The artificial intelligence field of deep learning, particularly the field of “large language models”, is trying to determine why programs notoriously fall into errors, often referred to as “hallucinations”.
Google’s DeepMind unit tackled the question in a recent report, framing the issue as a paradox: If a large language model can conceivably “self-correct,” that is, figure out where it went wrong, why doesn’t it give the right answer? To start with?
Also: 8 Ways to Reduce ChatGPT Hallucinations
Recent AI literature is full of self-correcting ideas, but when you look closer, they don’t really work, argue DeepMind’s scientists.
In the paper “Large Language Models cannt Self-correct Reasoning Yet,” posted on the ArXiv preprint server, Jie Huang and DeepMind colleagues write, “LLMs are not yet capable of self-correcting their reasoning.
Huang and team consider the concept of self-correction not a new thing but a long-standing area of machine learning AI research. Because machine learning programs with large language models like GPT-4 use a form of error correction through feedback, known as back-propagation via gradient descent, they argue that self-correction has long been inherent to the discipline.
Also: Generative AI Oversight: New Software Leadership Roles Emerge
“The concept of self-correction can be traced back to the fundamental principles of machine learning and adaptive systems,” they write. As they note, self-correction has been improved in recent years by asking for feedback from humans interacting with a program, the prime example being OpenAI’s ChatGPT, which used a technique called “reinforcement learning from human feedback”.
The latest development is to use prompts to get a program like ChatGPT to go back over the answers it generated and check that they are correct. Huang and team are questioning studies that claim AI causes generative employment.
Also: With GPT-4, OpenAI opts for security vs disclosure
This includes research One at Irvine this year from the University of CaliforniaAnd another one this year from Northeastern UniversityBoth test large language models on benchmarks for answering such questions Grade-school math word problems.
Studies attempt self-correction using special prompt phrases such as, “Review your previous answer and find problems with your answer.”

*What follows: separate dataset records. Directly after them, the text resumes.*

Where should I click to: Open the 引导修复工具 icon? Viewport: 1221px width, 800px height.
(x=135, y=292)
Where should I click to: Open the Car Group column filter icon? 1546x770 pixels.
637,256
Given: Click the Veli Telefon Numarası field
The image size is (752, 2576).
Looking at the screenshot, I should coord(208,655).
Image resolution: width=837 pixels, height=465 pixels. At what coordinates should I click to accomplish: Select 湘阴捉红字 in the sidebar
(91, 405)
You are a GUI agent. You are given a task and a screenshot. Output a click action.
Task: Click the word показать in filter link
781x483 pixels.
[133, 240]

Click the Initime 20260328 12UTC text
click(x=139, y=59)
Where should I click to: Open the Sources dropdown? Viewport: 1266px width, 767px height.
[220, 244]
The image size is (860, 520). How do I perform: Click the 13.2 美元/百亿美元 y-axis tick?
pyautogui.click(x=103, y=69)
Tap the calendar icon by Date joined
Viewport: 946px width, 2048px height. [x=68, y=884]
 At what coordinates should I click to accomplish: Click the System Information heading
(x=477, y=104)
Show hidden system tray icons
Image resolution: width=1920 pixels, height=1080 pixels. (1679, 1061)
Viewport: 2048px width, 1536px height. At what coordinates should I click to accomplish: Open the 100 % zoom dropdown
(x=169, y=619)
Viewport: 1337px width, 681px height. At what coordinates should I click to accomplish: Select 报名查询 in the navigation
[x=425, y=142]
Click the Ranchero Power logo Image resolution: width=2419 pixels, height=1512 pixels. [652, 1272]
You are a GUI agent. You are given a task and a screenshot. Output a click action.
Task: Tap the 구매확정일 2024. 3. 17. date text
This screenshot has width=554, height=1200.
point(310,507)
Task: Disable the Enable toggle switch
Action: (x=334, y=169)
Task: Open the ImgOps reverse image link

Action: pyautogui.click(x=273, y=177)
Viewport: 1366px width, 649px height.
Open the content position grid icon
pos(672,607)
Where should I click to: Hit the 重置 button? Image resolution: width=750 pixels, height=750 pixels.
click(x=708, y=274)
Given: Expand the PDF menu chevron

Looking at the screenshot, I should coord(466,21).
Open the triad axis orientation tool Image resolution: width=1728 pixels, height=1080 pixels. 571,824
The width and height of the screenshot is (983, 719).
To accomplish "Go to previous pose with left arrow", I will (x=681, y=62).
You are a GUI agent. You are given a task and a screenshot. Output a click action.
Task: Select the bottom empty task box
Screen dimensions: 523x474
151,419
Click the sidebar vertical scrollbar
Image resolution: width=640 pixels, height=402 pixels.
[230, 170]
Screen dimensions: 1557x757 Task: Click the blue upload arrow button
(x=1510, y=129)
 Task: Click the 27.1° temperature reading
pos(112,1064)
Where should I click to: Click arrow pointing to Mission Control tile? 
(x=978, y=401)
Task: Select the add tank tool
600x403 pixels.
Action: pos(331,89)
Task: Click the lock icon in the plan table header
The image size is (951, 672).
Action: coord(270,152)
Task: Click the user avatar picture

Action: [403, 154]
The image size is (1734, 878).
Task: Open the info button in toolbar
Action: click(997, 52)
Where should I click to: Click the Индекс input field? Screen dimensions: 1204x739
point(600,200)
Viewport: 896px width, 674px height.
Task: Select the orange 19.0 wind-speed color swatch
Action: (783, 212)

Both studies report improvements in test performance using additional prompts. However, in the current paper, Huang and team recreate those experiments with OpenAI’s GPT-3.5 and GPT-4, but with one important difference: they remove the ground-truth label that tells programs when to stop looking for answers. , so they can see what happens when the program repeatedly reevaluates its answers.
What they observe is question-and-answer bad, average, not good. “The model is more likely to correct an incorrect answer to a correct answer than correct an incorrect answer to a correct answer,” they observe. “The primary reason for this is the false answer option […] Often appears to be somewhat relevant to the question and using self-correction prompts can bias the model to choose the other option, resulting in a high ‘correct ⇒ incorrect’ ratio.”
Also: Companies aren’t spending big on AI. Here’s why that cautious approach makes sense
In other words, without a clue, simply revaluation can do more harm than good. “A feedback prompt such as ‘Review your previous answer and look for problems with your answer’ does not necessarily provide a real benefit to reasoning,” they said.
Huang and team’s takeaway is that instead of providing feedback prompts, more work should be invested in refining the initial prompt. “Instead of feeding these requirements as feedback into post-hoc prompts, a more cost-effective alternative strategy is to embed these requirements directly (and clearly) into pre-hoc prompts,” they write, referring to an exact requirements answer. the answer
Self-correction, they conclude, is not a cure. Other ways to fine-tune the output of programs should be considered, such as using external sources of correct information. “Expecting these models to inherently recognize and correct their inaccuracies may be overly optimistic, at least with the current state of technology,” they conclude.